Data extracted from a collection
• • • • •
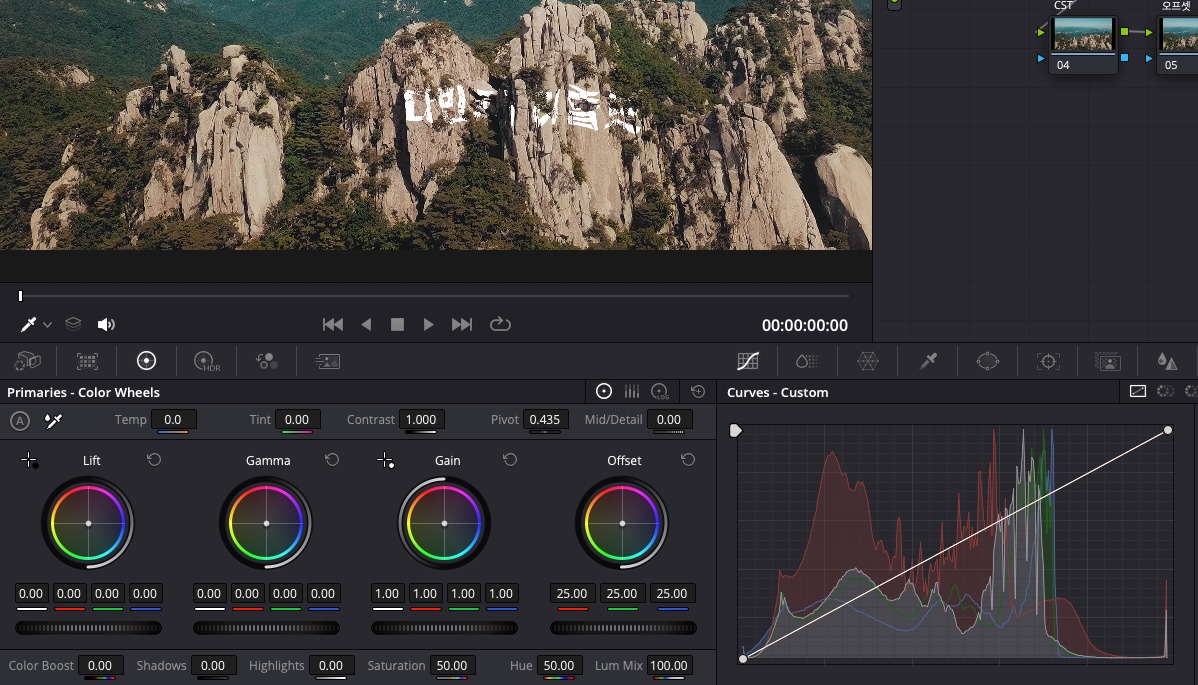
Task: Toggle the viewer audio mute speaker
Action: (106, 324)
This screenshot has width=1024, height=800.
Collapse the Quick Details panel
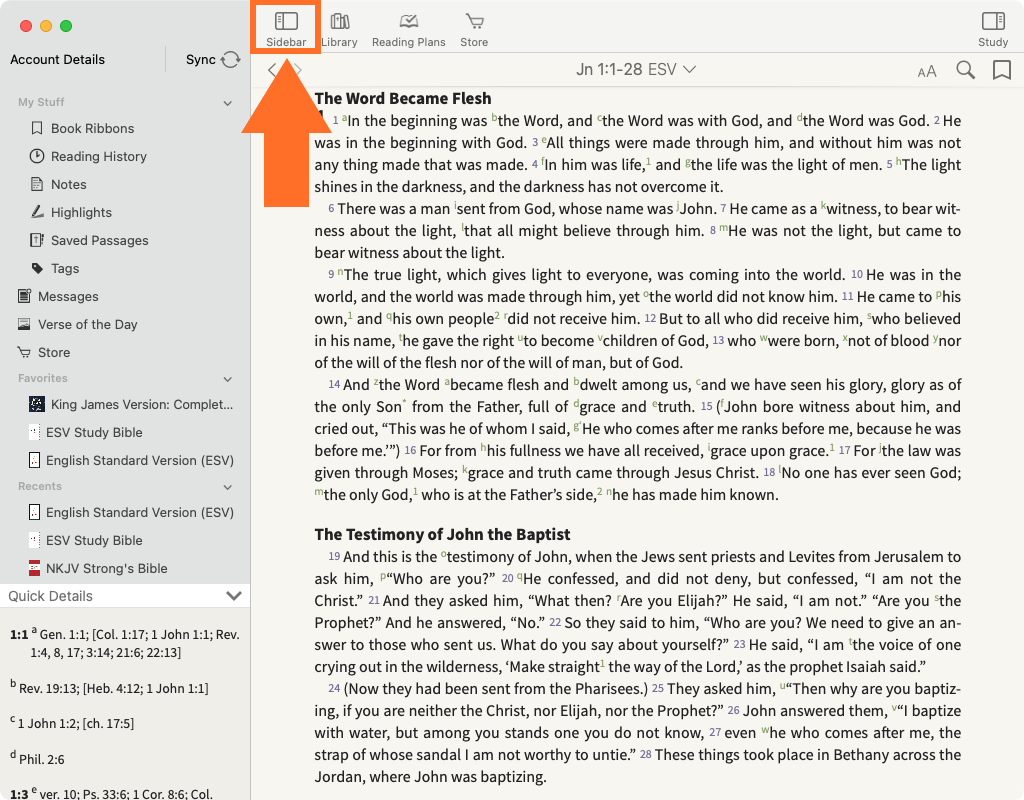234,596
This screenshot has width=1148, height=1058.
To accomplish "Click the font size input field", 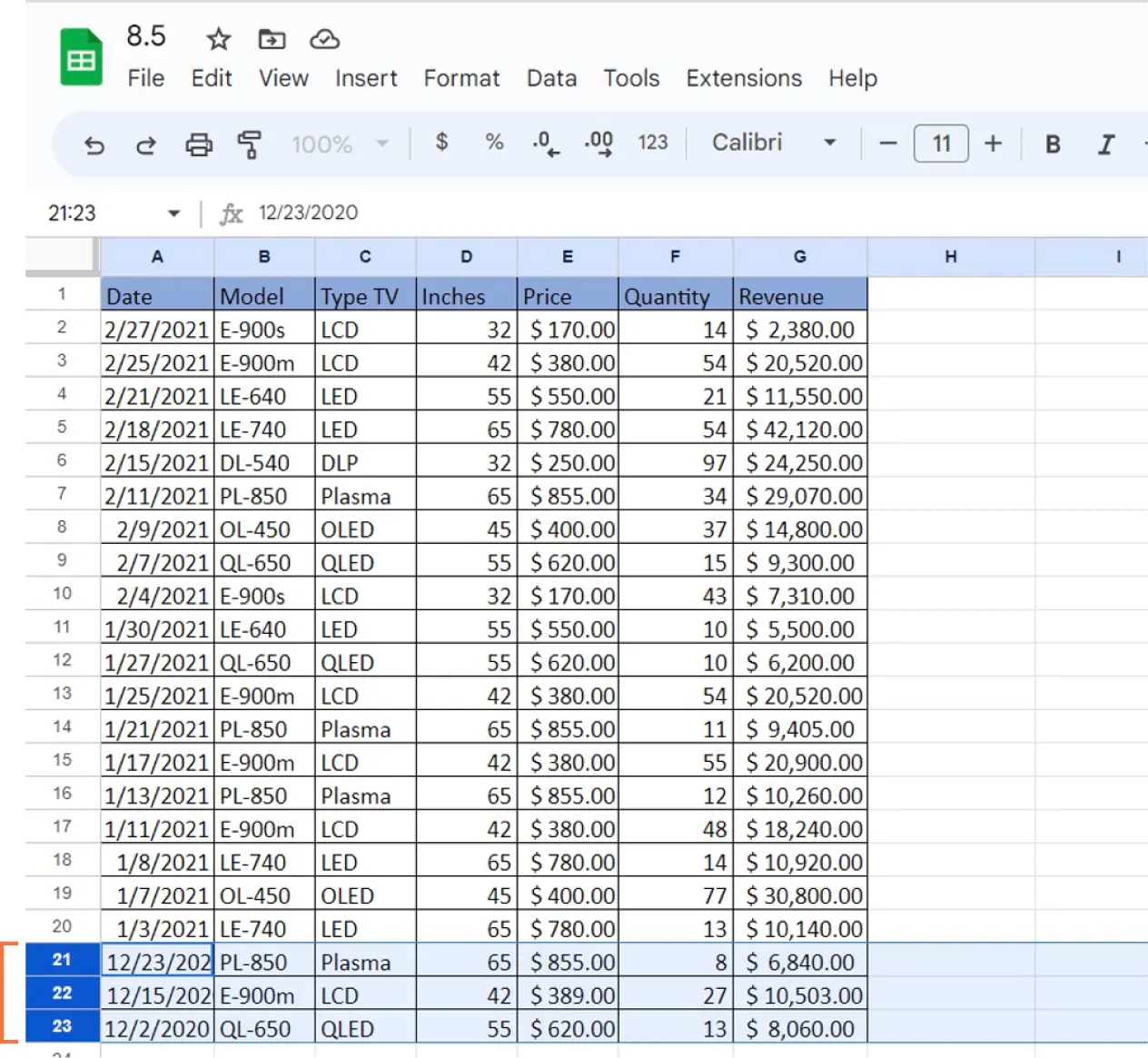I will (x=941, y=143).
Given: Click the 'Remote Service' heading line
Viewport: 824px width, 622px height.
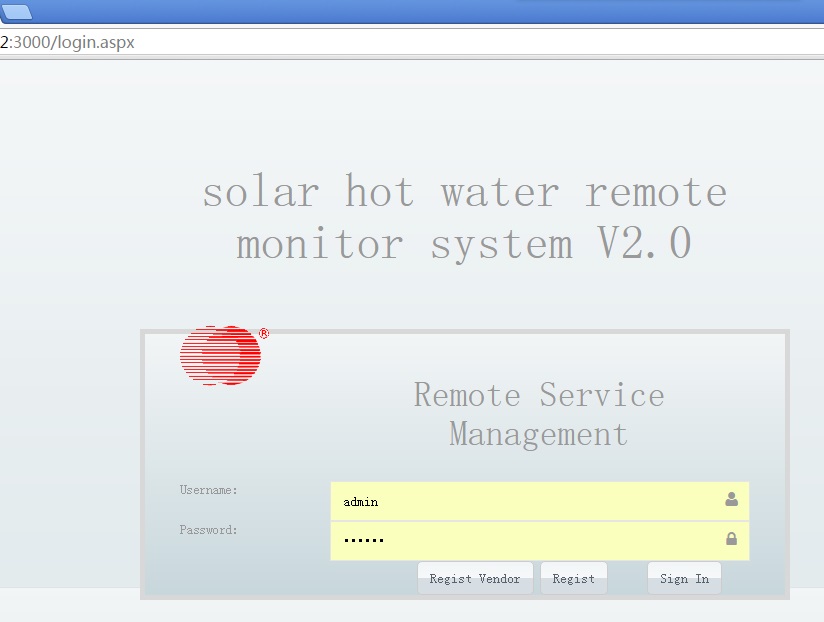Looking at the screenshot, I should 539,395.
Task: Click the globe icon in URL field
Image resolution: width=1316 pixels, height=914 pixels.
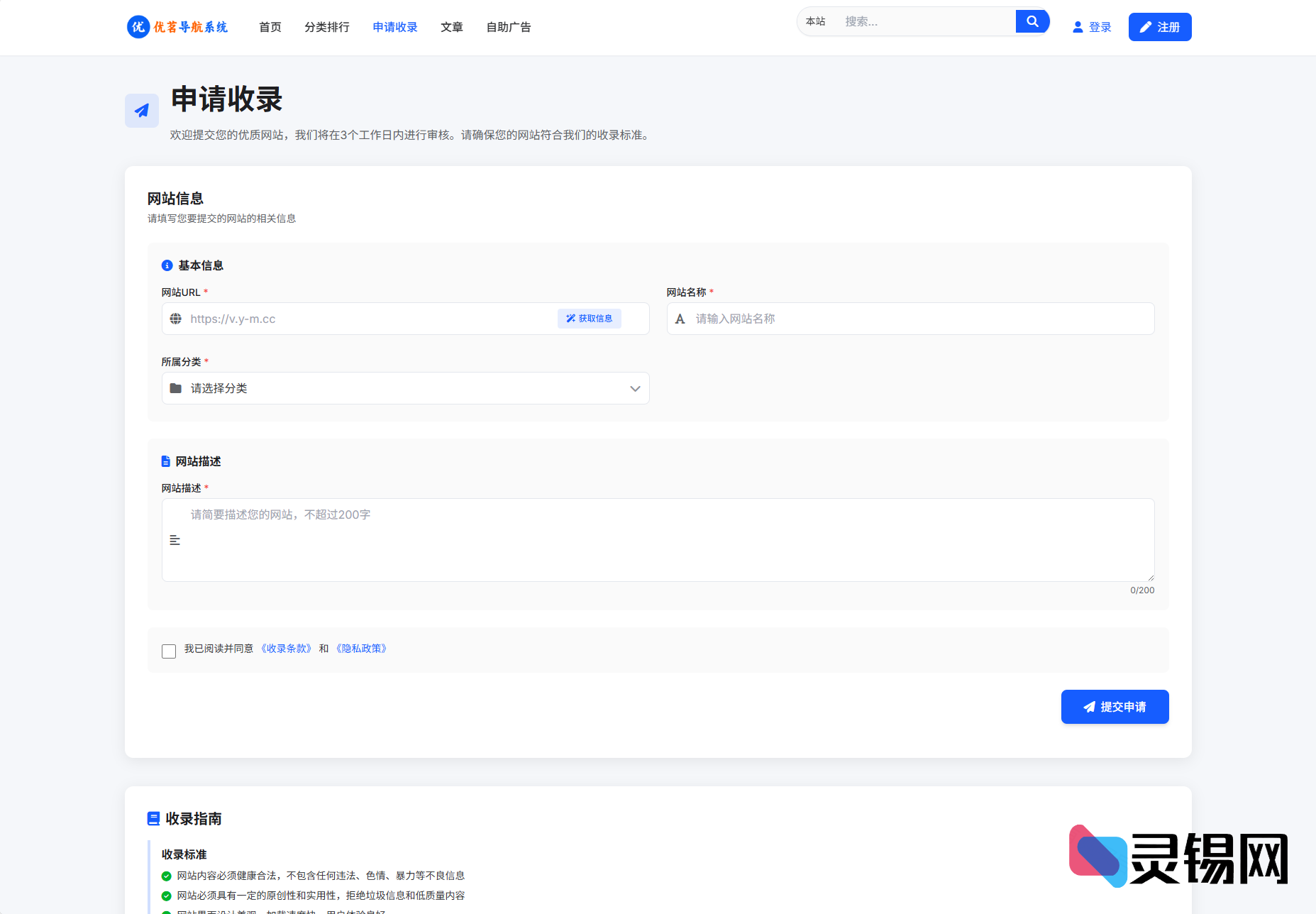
• • • • •
_PROMPT_:
Check each line of the entries, and copy the ones that contain "This".

_EXERCISE RESULT_:
This screenshot has width=1024, height=800.
This screenshot has width=1148, height=1058.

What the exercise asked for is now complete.